Wellness culture presents itself as universal, but access to it is deeply unequal. Joining fitness clubs, buying organic produce, purchasing lean meats and fresh vegetables, and affording weight loss programs all cost money. Since the 1960s, the prices of sports equipment, bicycles, and gym memberships have risen faster than the cost of sedentary entertainment like televisions and movie tickets. Meanwhile, income per hour of leisure time has fallen most sharply for people with lower incomes.

Geography compounds the problem. Low-income neighborhoods tend to have more fast-food restaurants and liquor stores and fewer large grocery stores with wide selections of fresh, healthy food.
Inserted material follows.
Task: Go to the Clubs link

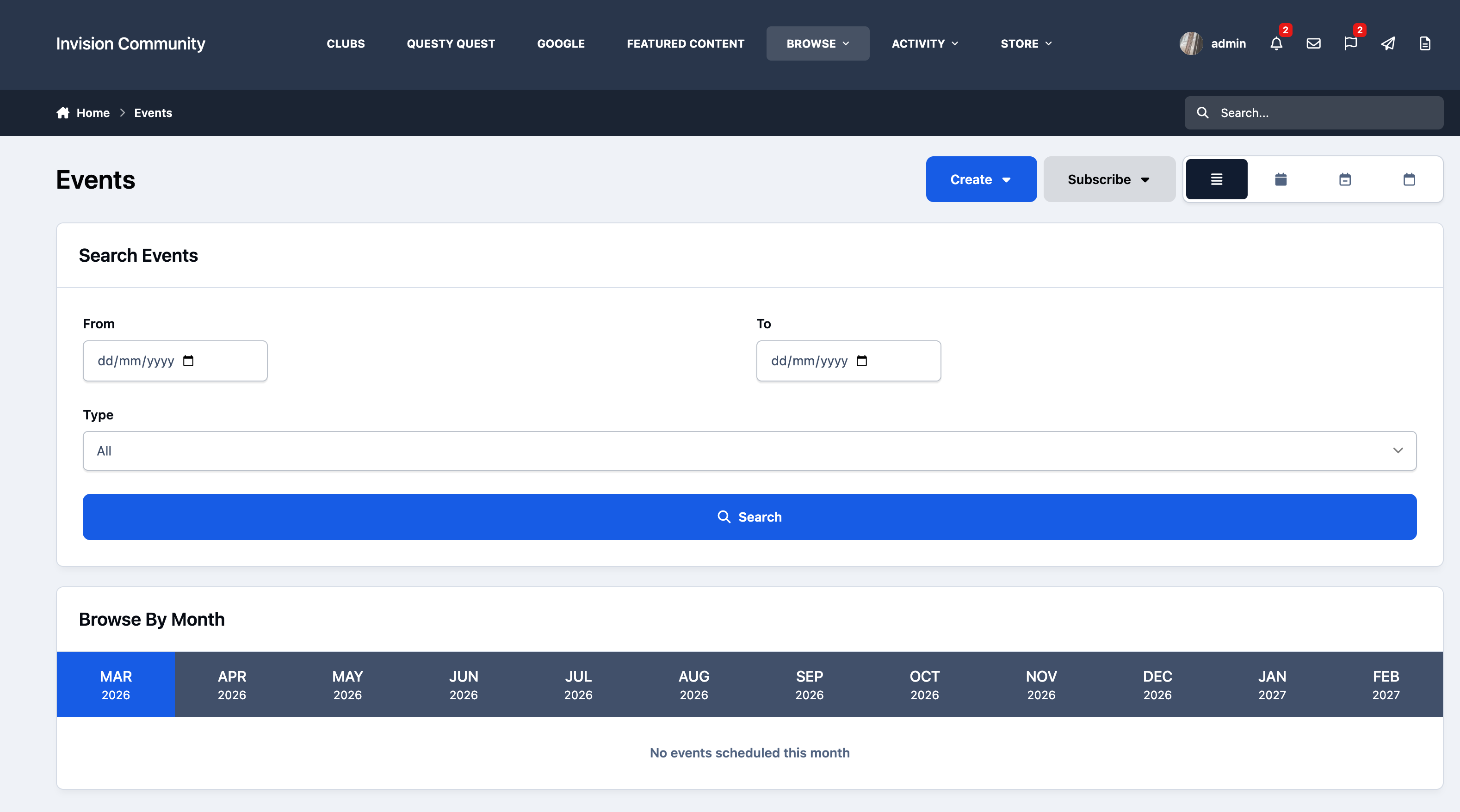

People in economically disadvantaged areas also face chronic stressors (financial strain, unemployment, discrimination, isolation) that make the cheerful self-optimization of wellness culture feel disconnected from reality. The socioeconomic gradient in diet is especially pronounced for women, where thinness carries additional cultural weight as a marker of beauty and social status.

The result is a wellness culture that implicitly rewards people who already have the time, money, and social advantages to participate, while judging those who don’t as though their health struggles are a personal failing. The promise of wellness culture is that anyone can feel better by making better choices. The reality is that the ability to make those choices depends heavily on circumstances wellness influencers rarely acknowledge.